Ana Cláudia Assis interpreta repertório desafiador

É necessário insistir sobre fato elementar,
pois o intérprete detém o poder essencial,
entendendo-se que é através dele que a música existe realmente.
Ao negligenciar essa evidência,
corremos o risco de falsear todos os problemas da criação musical.
André Souris (1899-1970)
(“Conditions de la Musique”)

Durante o Simpósio “Fernando-Lopes Graça em retrospectiva”, realizado em Cascais em Dezembro último, tive o prazer de reencontrar amigos e, entre eles, a pianista Ana Cláudia Assis e o compositor João Pedro Oliveira. Ana Cláudia ofereceu-me o CD “Vertentes”, a conter obras de vários compositores contemporâneos que residem em Belo Horizonte, sendo dois visitantes. Buscou Ana Cláudia, através dessa panorâmica, trazer ao ouvinte a contribuição desses criadores de diversas tendências, mas que, na seleção proposta pela pianista, resulta num conjunto coerente.

A criação musical dita de concerto, erudita, seletiva ou clássica tem, em especial a partir da segunda metade do século XX, apresentado multiplicidade de caminhos. As transformações escriturais que ocorreram, mormente após a técnica dodecafônica, o serialismo e, mais tardiamente, o emprego de processos eletroacústicos, entre tantos, possibilitaram a presença de compositores relevantes. Muitos romperam com os padrões do passado. Para outros, a tradição “atualizada” através das conquistas verificadas em todas as áreas, não foi esquecida. Se em Portugal Jorge Peixinho, Emanuel Nunes e João Pedro Oliveira singraram caminhos oriundos de técnicas novas, nem por isso autores como Eurico Carrapatoso e Sérgio Azevedo deixam de despertar muito interesse. Sem contar o grande Fernando Lopes-Graça (1906-1994), o maior músico português do século XX, quiçá de sua história. A criação musical só é desinteressante quando as musas não visitam um autor sem talento.

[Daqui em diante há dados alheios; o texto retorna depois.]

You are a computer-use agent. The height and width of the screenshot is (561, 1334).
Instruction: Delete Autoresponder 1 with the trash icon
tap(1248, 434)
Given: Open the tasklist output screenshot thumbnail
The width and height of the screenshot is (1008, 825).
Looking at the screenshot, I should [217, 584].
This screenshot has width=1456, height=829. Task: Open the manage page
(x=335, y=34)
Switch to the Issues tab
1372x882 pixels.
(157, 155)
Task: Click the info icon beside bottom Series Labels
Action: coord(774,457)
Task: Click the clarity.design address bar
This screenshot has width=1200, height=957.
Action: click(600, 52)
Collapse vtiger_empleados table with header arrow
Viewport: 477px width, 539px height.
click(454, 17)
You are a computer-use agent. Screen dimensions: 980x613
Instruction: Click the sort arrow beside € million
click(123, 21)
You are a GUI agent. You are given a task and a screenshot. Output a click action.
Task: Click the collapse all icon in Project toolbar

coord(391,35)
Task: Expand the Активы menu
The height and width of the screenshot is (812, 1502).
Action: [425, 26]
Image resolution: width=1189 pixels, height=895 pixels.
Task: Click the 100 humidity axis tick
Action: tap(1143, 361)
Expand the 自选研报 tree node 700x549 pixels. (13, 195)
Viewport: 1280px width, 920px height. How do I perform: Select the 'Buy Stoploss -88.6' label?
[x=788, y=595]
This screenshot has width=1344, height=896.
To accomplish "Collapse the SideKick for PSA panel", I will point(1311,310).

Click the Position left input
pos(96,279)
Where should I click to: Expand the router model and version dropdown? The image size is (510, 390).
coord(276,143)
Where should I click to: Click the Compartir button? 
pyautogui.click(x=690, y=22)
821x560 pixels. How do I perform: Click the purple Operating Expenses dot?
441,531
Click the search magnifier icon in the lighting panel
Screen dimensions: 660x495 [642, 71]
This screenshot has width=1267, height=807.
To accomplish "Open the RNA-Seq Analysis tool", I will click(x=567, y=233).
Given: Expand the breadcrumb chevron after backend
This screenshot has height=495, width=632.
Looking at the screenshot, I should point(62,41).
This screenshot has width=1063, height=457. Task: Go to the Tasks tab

Quanto ao piano, propiciou o instrumento uma série de novos procedimentos técnico-pianísticos – tantos deles oriundos da tradição -, enriquecedores nessa abordagem inusitada, sempre in progress, a que assistimos desde meados do século XX.  Poder-se-ia afirmar que o piano, apesar de recursos extraordinários, tem suas limitações, e o compositor consciente deve entendê-las, adaptando-se ao instrumento.  Nem sempre isso se verifica. Estou a me lembrar de recital que apresentei em Cardiff, no País de Gales (1996), interpretando vários compositores contemporâneos. Tive dois pianos para escolha, pois um terceiro, o melhor, estava praticamente impossibilitado devido a recital na noite anterior de pianista credenciado, que apresentou algumas obras para piano preparado, a interferir diretamente nas cordas e nos martelos, danificando-os de maneira irreversível. A Diretora do Departamento de Música da Universidade de Wales, Profª Caroline Rae, mostrou-se desolada. Lembro-me de meus tempos na USP, quando um duo pianístico, unicamente voltado à música contemporânea, pediu-me para ensaiar na sala em que dava aulas. Cedi com prazer, mas no dia seguinte cinco cordas estavam rompidas e um martelo quebrado. Tranquilamente me pediram novo ensaio, tendo eu recusado peremptoriamente. Em quase três décadas na Universidade, não me lembro de ter quebrado uma corda. Creio que é absolutamente fundamental para um pianista que se dedica à música de nossos dias ter praticado exaustivamente o repertório tradicional. Caso específico de Ana Cláudia Assis.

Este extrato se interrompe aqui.